WHAT NEEDS TO BE DONE:
Transcribe, word for word, everything in the Pony Express Bible text from "Description" down to "New York City.".

TEXT PROVIDED:

## Start

The Pony Express Bible  is a Protestant Bible that was distributed to the Pony Express riders by the operators of the company in 1860 and 1861. In addition, the riders were required to sign pledges related to upholding their behavior according to specified Christian principles.

Description 
The special edition leather-bound Bible was given to all the employees by the operators Russell, Majors and Waddell. Its dimensions are about 5.7 inches (14.5 cm) tall by 3.6 inches (9.1 cm) wide and a little over 2 inches thick. It has 1,278 double-columned pages.

The copies of the Bible were specifically commissioned by Alexander Majors and contained full Protestant canon of both the Old and New Testaments. The firm had originally purchased these special copies for their company's wagon-train employees. The Bibles had gold lettering on the cover with a contemporary inscription and the wording, "Presented by Russell, Majors & Waddell. 1858". The source for the Old and New Testaments was an 1858 King James Version published by the American Bible Society in New York City.

On commencing employment, a Pony Express rider was given one of the special edition Bibles. The rider had to swear to and sign the frontier pledge of loyalty, honesty, and sobriety, that was on the inside front cover of the Bible: It appears that the 183 riders employed from April 1860 to November 1861 did not take the pledge very seriously. On the whole, they were considered "dreadful, rough and unconventional".

Background 
Alexander Majors, one of the original operators of the Pony Express, had religious convictions and required his employees to sign a pledge about their beliefs and behavior, which he based on the Christian Bible. For instance, employees were forbidden from swearing in public or drinking intoxicating alcoholic beverages; further, each rider was to honor Sunday as a day of rest. 

Initially the Pony Express riders were each issued certain pieces of equipment to carry, which included a bowie knife, and the Pony Express Bible. 

Later, most riders abandoned such equipment, because it was too heavy to carry and considered unnecessary for their journey. Some sources say that the riders did take the Bibles, at least initially. Other sources say the riders never carried the Bibles, since these added weight that would slow down their ponies. As an example of how lightly they traveled, many riders carried only a single pistol with an extra cylinder of bullets as a weapon on their rides. Some didn't take any gun, relying  instead on the speed of their pony to outrun hostilities.

Locations 
The Forty-fifth Annual Report of the American Bible Society shows 300 copies of the Bibles granted May 9, 1861, to Major and Russell by the Society.  As of the last record in 1960, 12 copies survived. Since 1980 only two of these Bibles have come on the market for public purchase.

## End

DATASET EXTRACT:
## Start

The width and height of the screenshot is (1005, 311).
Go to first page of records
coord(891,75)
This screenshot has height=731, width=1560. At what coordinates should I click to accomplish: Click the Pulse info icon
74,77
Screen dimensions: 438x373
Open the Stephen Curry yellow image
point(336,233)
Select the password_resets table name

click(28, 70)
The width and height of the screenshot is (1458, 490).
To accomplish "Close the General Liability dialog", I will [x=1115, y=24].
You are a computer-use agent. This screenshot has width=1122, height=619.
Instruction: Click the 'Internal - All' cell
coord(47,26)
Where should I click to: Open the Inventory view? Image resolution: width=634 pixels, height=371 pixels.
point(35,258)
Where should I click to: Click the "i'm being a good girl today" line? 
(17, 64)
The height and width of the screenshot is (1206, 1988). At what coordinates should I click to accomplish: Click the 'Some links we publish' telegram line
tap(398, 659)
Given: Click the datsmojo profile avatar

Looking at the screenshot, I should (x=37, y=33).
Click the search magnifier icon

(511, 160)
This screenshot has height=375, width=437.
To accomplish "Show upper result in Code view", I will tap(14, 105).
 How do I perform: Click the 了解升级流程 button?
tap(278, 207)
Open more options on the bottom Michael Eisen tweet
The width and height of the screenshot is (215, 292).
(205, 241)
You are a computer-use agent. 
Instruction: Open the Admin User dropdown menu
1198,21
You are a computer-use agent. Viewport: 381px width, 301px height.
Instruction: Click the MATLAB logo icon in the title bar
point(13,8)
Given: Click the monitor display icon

## End

EXERCISE SOLUTION:
Description 
The special edition leather-bound Bible was given to all the employees by the operators Russell, Majors and Waddell. Its dimensions are about 5.7 inches (14.5 cm) tall by 3.6 inches (9.1 cm) wide and a little over 2 inches thick. It has 1,278 double-columned pages.

The copies of the Bible were specifically commissioned by Alexander Majors and contained full Protestant canon of both the Old and New Testaments. The firm had originally purchased these special copies for their company's wagon-train employees. The Bibles had gold lettering on the cover with a contemporary inscription and the wording, "Presented by Russell, Majors & Waddell. 1858". The source for the Old and New Testaments was an 1858 King James Version published by the American Bible Society in New York City.